Lian Li M25B micro-atx case
i3-6100T (35W TDP) CPU
Gigabyte Micro ATX Server Motherboard
16GB DDR4 ECC memory
Noctua heatsink, passively cooling CPU. Turning heatsink fins to have an up-down configuration so that air from the top intake will flow through fins.
120mm Noctua low rpm intake fan on top pushing down
140mm Noctua low rpm intake fan on front blowing across hard drives
2x HGST 4 TB 7200 RPM NAS drives, will be in Raid
Zotac passively cooled Geforce 730 (lowest card that will support the 4k resolution of my monitor, also my chipset required dedicated video card when using ECC memory
1x 256GB SSD for OS and misc stuff
Corsair fully modular 550W. I know I don't need 550W but I love this series of corsair power supplies. Silent, has huge fan (that will be used for case exhaust), and is fully modular so very little clutter.

This NAS will be sitting on my desk behind my 34" monitor so I wanted it to look good and be very quiet, which is why I picked some of the parts I did.
 
What do you have for hard drives in there? Just kind of curious given mine idles at around 180W. (course i've got 8 HDD's, a SSD and a i5-760 in there)
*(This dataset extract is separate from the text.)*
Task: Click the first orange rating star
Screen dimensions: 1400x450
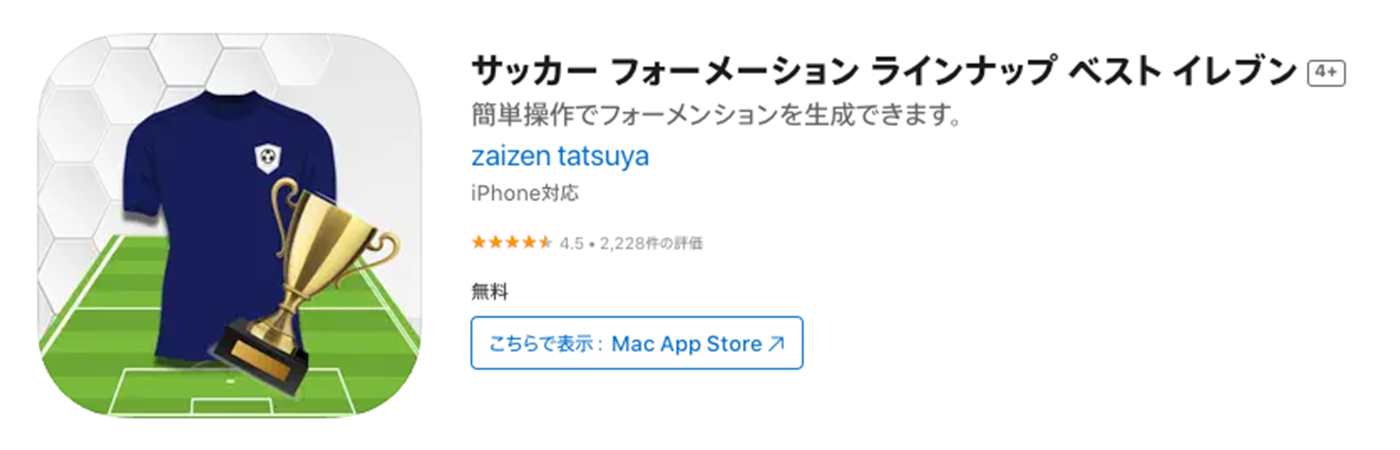Action: coord(478,243)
That i5's TDP is higher than the power consumption of my entire machine ;). I have a WD Red 3TB and a 2TB WD Green in there and a little 160GB laptop drive for the OS (Server 2012 R2).
 
I ended up purchasing the following components:

Lian Li M25B micro-atx case
i3-6100T (35W TDP) CPU
Gigabyte Micro ATX Server Motherboard
16GB DDR4 ECC memory
Noctua heatsink, passively cooling CPU. Turning heatsink fins to have an up-down configuration so that air from the top intake will flow through fins.
120mm Noctua low rpm intake fan on top pushing down
140mm Noctua low rpm intake fan on front blowing across hard drives
2x HGST 4 TB 7200 RPM NAS drives, will be in Raid
Zotac passively cooled Geforce 730 (lowest card that will support the 4k resolution of my monitor, also my chipset required dedicated video card when using ECC memory
1x 256GB SSD for OS and misc stuff
Corsair fully modular 550W. I know I don't need 550W but I love this series of corsair power supplies. Silent, has huge fan (that will be used for case exhaust), and is fully modular so very little clutter.
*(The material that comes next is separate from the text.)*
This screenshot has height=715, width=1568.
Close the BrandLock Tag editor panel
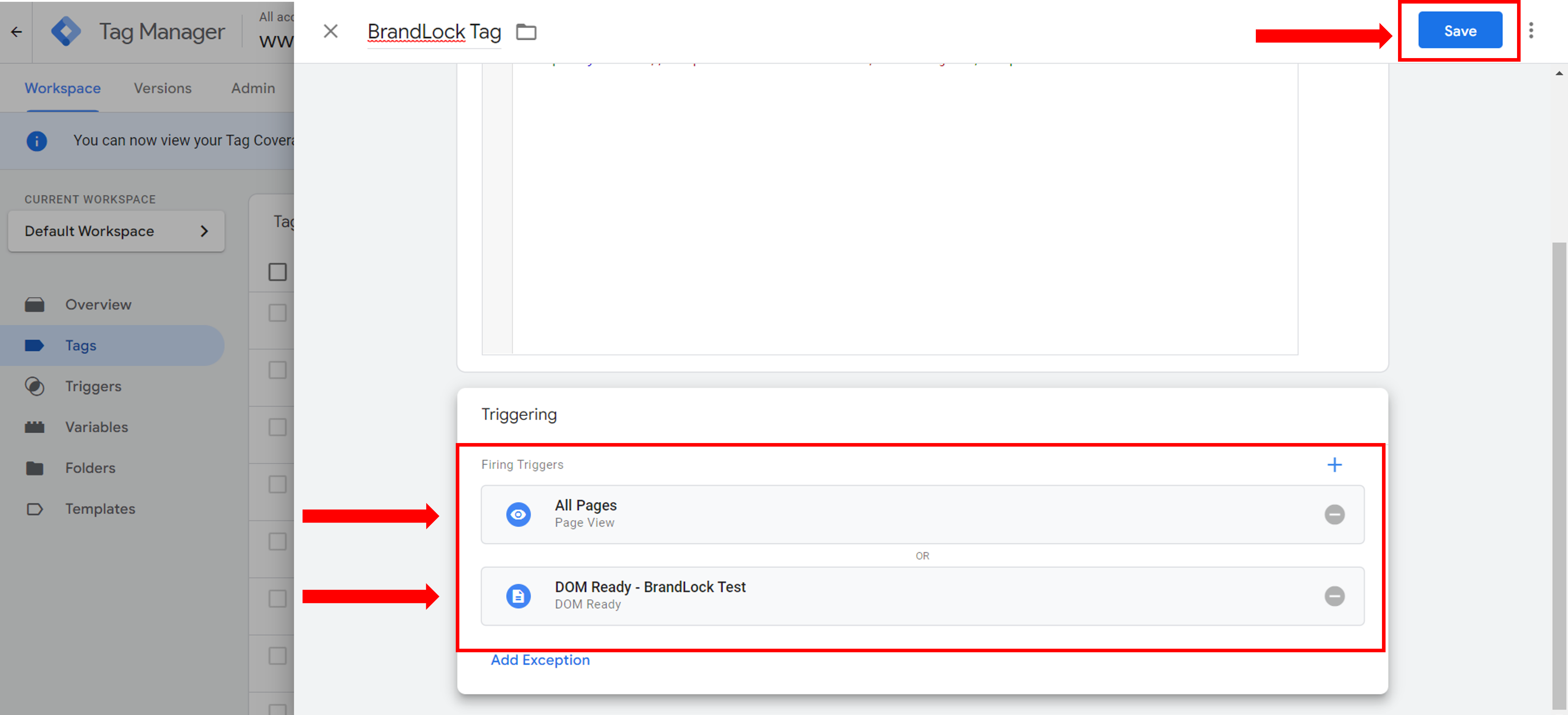point(330,31)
This NAS will be sitting on my desk behind my 34" monitor so I wanted it to look good and be very quiet, which is why I picked some of the parts I did.


Wait a second! Does the i3-6100T support ECC memory? I mean, even with a server board?

EDIT: Damn, just read the intel spec. YES! Cool learn something new some days.
 
Wait a second! Does the i3-6100T support ECC memory? I mean, even with a server board?

EDIT: Damn, just read the intel spec. YES! Cool learn something new some days.

Yep, that's pretty neat huh? That chip seems to check all the boxes for a good NAS. Relatively fast, low TDP, ECC, cheap.